Iron. Women lose a lot of iron when they pass menstrual blood, and their bodies can become deficient in iron. Another cause of iron deficiency is less well known. "Obese individuals, especially premenopausal women, have a high risk for iron deficiency, in part because severe obesity is associated with low-level inflammation, which reduces iron absorption and use by the body," Dr. Bistrian says. Low iron levels can lead to iron-deficiency anemia. In this condition, there are too few red blood cells, and the red blood cells are too small. That makes it harder for the blood to carry oxygen to organs.
Magnesium. "Some drugs, like diuretics to treat blood pressure, cause you to excrete magnesium in urine. And magnesium also is commonly lacking in people with diseases that cause diarrhea," Dr. Bistrian says.

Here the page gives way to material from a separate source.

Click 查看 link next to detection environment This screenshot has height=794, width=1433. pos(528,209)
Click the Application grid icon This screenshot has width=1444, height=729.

Potassium. Most older adults take in only about half to three-quarters of the potassium they should, according to the Department of Agriculture. A low-potassium, high-sodium diet is thought to contribute to high blood pressure.
Pay attention to intake
If you fall into any of those high-risk categories, you may want to make a concerted effort to consume enough healthy minerals (see "Gold-medal sources of dietary minerals").
These are the recommended targets for the minerals in which people are most likely to be deficient:
Calcium: Men need 1,000 mg per day until age 70, and 1,200 mg after that. Women ages 51 or older need 1,200 mg of calcium per day.
Iron: 8 mg per day for adult men and for women starting at age 50 (or whenever menstruation ends).
Magnesium: 420 mg per day for men 31 or older, and 320 mg per day for women 31 or older.
Potassium: 4,700 mg per day.
Gold-medal sources of dietary minerals
Is diet enough?
Essential minerals are most potent when they come from food. But if you're struggling with deficiencies, you may need to take supplements. If so, use caution: ingesting too much of a mineral supplement can be harmful. For example: "If you get too much supplemental iron, you can overwhelm your ability to regulate iron. This creates oxidants called free radicals, which may accelerate heart disease and liver disease," says Dr. Bistrian.
Another problem: taking too much calcium in a daily supplement. That's been linked to kidney stones and possibly cardiovascular disease. Dr. Bistrian recommends getting as much calcium as you can from food and taking a low-dose supplement only to reach the rest of your goal. To help your body absorb the calcium, add a vitamin D supplement of between 600 and 800 international units.
But note: taking calcium supplements to prevent falls and fractures is hotly debated. In April, the U.S. Preventive Services Task Force released new guidelines saying there is not enough evidence to support this practice. "But the new guidelines apply to generally healthy adults without known osteoporosis or a high risk of fractures or falls. They do not override the Institute of Medicine guidelines about calcium and vitamin D intake," says Dr. JoAnn Manson, chief of preventive medicine at Harvard-affiliated Brigham and Women's Hospital. "The new guidelines acknowledge inconsistent research and emphasize that it's important to go beyond supplements to prevent falls and fractures by encouraging physical activity and addressing disorders related to balance, vision loss, and medication side effects."
The bottom line: Your individual health will determine your essential mineral needs. Work with your doctor to develop targets for dietary minerals that will enrich your health.